### GIVEN TEXT
Start
# Speaker Distance Estimation 

In [2]:
import os
import yaml
import torch
from torch.utils.data import DataLoader
import pandas as pd
import soundfile as sf

from GenDARA.sde_model.model import SdeTrainer

### Estimate speaker distance using trained model

In [5]:
# Get test audio files
test_audio_dir = './submission_folder/eval_2_speaker_distance_estimates/test_audio'
test_audio_files = os.listdir(test_audio_dir)
test_audio_files.sort()

# Make dataframe with test audio filenames. Add speaker distance estimations later
df = pd.DataFrame(test_audio_files, columns=['convolved_filename'])

# Make test dataloader
test_data = []
for file in test_audio_files:
    if file.endswith('.wav'):
        out, sr = sf.read(os.path.join(test_audio_dir, file), always_2d=True, dtype="float32")
        out = torch.as_tensor(out).T
        test_data.append(out)
End
### GIVEN DATA
Start
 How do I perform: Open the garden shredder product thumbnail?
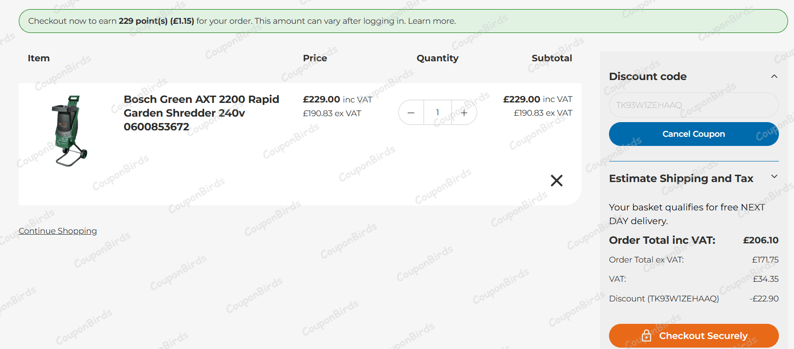click(x=70, y=131)
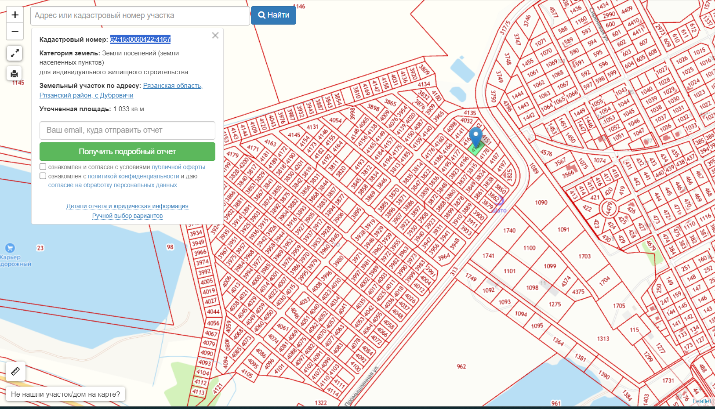
Task: Activate the ruler measurement tool
Action: point(15,372)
End
### INSTRUCTIONS
A – Answer these about the speaker distance estimation code:
(i) Which class is imported from GenDARA.sde_model.model?
(ii) What column name is given to the dataframe built from the test audio filenames?
(iii) What ending must a file name have for the file to be read into the test data?
B – Quote the speaker distance estimation code, starting at "### Estimate speaker" and ending at "test_audio_files = os.listdir(test_audio_dir)".
Answer from the speaker distance estimation code only, not from the data.

### RESPONSE LIST
A –
(i) SdeTrainer
(ii) convolved_filename
(iii) .wav

B –
### Estimate speaker distance using trained model

In [5]:
# Get test audio files
test_audio_dir = './submission_folder/eval_2_speaker_distance_estimates/test_audio'
test_audio_files = os.listdir(test_audio_dir)